Task requirements
1 – According to the blog post about Larry Mitchell's resignation, since what year had Mitchell been dean?
2 – Write the next part of the blog post about Larry Mitchell's resignation, starting right after its final sentence.
** BEGIN Supplied text **
Tuesday, March 4, 2014

The Day the Music Died

Larry Mitchell, a shining beacon in the darkness of legal education being swallowed in the sudden swift vortex of a trans-global economic catastromeltdown, has resigned.

You have won a skirmish, you oafs.  You will not win the war.
Mitchell, who had been dean since 2011, said in a letter to the university that "€œUpon thorough reflection, I have concluded that I cannot return to my job as dean with the same energy and enthusiasm that characterized my earlier service. At this point, it is in the best interest of the law school for me to step down as dean. I will retain my position as a tenured professor and continue to seek to serve the school however I can."
Uh, by serving as a tenured professor and sacrificing the $2M/year he'd make as an InstaPartner at Jones Day, he's already doing a great noble service.

And let us not forget Mitchell's Triumph:
For at least two years, the popular press, bloggers and a few sensationalist law professors have turned American law schools into the new investment banks. We entice bright young students into our academic clutches. Succubus-like, when we’ve taken what we want from them, we return them to the mean and barren streets to fend for themselves.
** END Supplied text **
** BEGIN Data extract **
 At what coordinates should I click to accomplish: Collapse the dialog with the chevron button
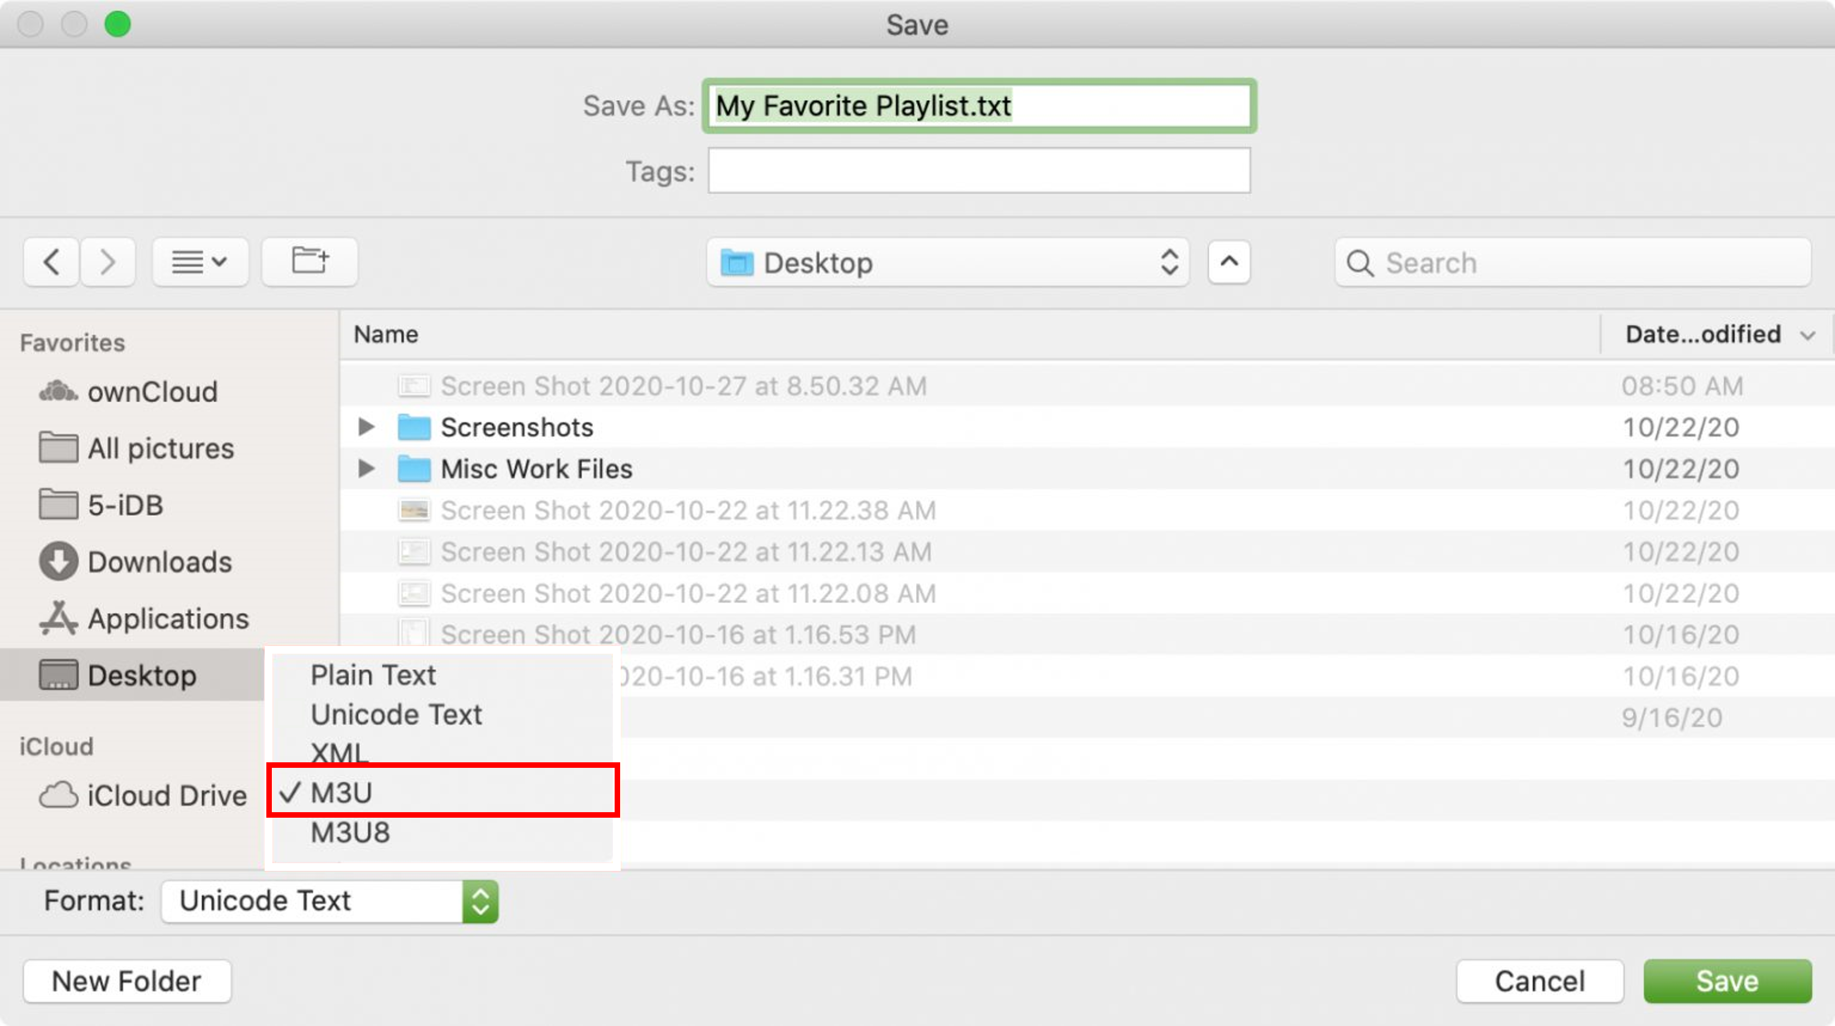tap(1229, 262)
** END Data extract **
The answers
1 – 2011

2 –
The hysteria has masked some important realities and created an environment in which some of the brightest potential lawyers are, largely irrationally, forgoing the possibility of a rich, rewarding and, yes, profitable, career.
Emphasis added for those of you who question the silk-sheet reality in which most attorneys roll.  In certain parts of America, they pour a 40 oz. beverage out for a fallen comrade.  I learned that during the Wills and Estates week of Law and Urban Sociology.  As a filthy-rich lawyer, I don't have 40s; I just have bottles of triple-figure wine.  But I *can* pour on 40k of student loan debt.

Consider it done.  Godspeed, Dean Mitchell.

4 comments:

  1. I hope Larry starts writing fiction after his Year of Scholarship (but no contact with the kiddies at the law school!) is over. He's already off to a running start with the steaming pile of dung that the NYT was debased enough to publish. Enjoy the rest of your life Larry!

    In between that second and third Xanax it takes to get to sleep, contemplate all the lives you've destroyed with your lies. Also, burn in hell you creep.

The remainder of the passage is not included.